DOCUMENT TEXT:
[start]
Editor’s note: Last year, Khmer Rouge ringleaders Nuon Chea and Khieu Samphan were finally found guilty of committing genocide – though not of the almost two million Cambodians killed by the regime, but the Kingdom’s ethnic Cham and Vietnamese minorities. Since then, though, the trial has stalled, caught in a gridlock with the local and international judges split over whether to proceed against lower-level members of the regime. But for many Cambodians who watched the once-untouchable architects of the nation’s ruin dragged from their lavish homes to answer for their crimes, the Khmer Rouge Tribunal has been a way for countless victims of the regime to see some small justice done. Now, for World Day for International Justice, we look back at our print archives from February 2008 to chart the court’s messy beginnings.
Cambodians can today see a light at the end of a long, dark and sorrowful tunnel. The trials of Khmer Rouge leaders at the Khmer Rouge Tribunal (KRT) have finally arrived after a three-decade long wait.
[end]
TASKS FOR THIS EXERCISE:
1/ From the Khmer Rouge Tribunal article, reproduce the part that opens with the words containing "Cambodians can today" and closes with "three-decade long wait.".
2/ Rewrite the paragraph of the Khmer Rouge Tribunal article that begins "Editor's note: Last year" as a short bulleted list, keeping its main facts.

RECORDS PROVIDED:
[start]
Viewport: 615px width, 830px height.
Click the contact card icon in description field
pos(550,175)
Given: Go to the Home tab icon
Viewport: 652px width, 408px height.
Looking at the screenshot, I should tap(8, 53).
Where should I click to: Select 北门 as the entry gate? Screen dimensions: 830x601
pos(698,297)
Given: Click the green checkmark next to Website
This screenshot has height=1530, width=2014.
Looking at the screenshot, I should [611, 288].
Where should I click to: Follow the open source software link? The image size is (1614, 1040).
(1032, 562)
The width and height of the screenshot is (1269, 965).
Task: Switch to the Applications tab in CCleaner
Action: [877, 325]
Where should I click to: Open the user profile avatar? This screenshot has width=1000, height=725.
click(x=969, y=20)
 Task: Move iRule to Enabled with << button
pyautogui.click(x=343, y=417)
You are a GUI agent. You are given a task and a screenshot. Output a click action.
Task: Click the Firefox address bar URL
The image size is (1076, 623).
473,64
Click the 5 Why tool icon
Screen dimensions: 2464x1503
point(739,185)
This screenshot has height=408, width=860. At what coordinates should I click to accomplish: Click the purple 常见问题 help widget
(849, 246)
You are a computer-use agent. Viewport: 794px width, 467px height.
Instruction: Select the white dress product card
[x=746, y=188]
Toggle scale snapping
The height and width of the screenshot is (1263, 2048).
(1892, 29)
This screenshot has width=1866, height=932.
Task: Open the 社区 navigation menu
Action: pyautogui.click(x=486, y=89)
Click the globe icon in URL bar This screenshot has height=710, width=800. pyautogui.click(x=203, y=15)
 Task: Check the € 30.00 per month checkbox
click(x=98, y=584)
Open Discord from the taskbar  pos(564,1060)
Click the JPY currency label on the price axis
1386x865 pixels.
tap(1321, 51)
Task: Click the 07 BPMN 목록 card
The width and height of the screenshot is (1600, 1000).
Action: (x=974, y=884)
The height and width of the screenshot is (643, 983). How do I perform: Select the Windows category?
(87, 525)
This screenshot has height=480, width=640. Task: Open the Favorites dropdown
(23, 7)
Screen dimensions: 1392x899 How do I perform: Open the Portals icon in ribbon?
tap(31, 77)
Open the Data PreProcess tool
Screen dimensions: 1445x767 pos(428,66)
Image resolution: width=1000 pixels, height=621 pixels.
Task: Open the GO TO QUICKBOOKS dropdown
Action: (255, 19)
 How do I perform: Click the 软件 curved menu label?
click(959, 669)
[end]
RESPONSES BY TASK:
1/
Cambodians can today see a light at the end of a long, dark and sorrowful tunnel. The trials of Khmer Rouge leaders at the Khmer Rouge Tribunal (KRT) have finally arrived after a three-decade long wait.

2/
- Last year, Khmer Rouge ringleaders Nuon Chea and Khieu Samphan were found guilty of genocide against Cambodia's ethnic Cham and Vietnamese minorities, not for the almost two million Cambodians killed by the regime.
- The trial has since stalled because local and international judges are split over whether to proceed against lower-level regime members.
- For many Cambodians, the tribunal has still let victims see some small justice done.
- For World Day for International Justice, the piece looks back at print archives from February 2008 to chart the court's messy beginnings.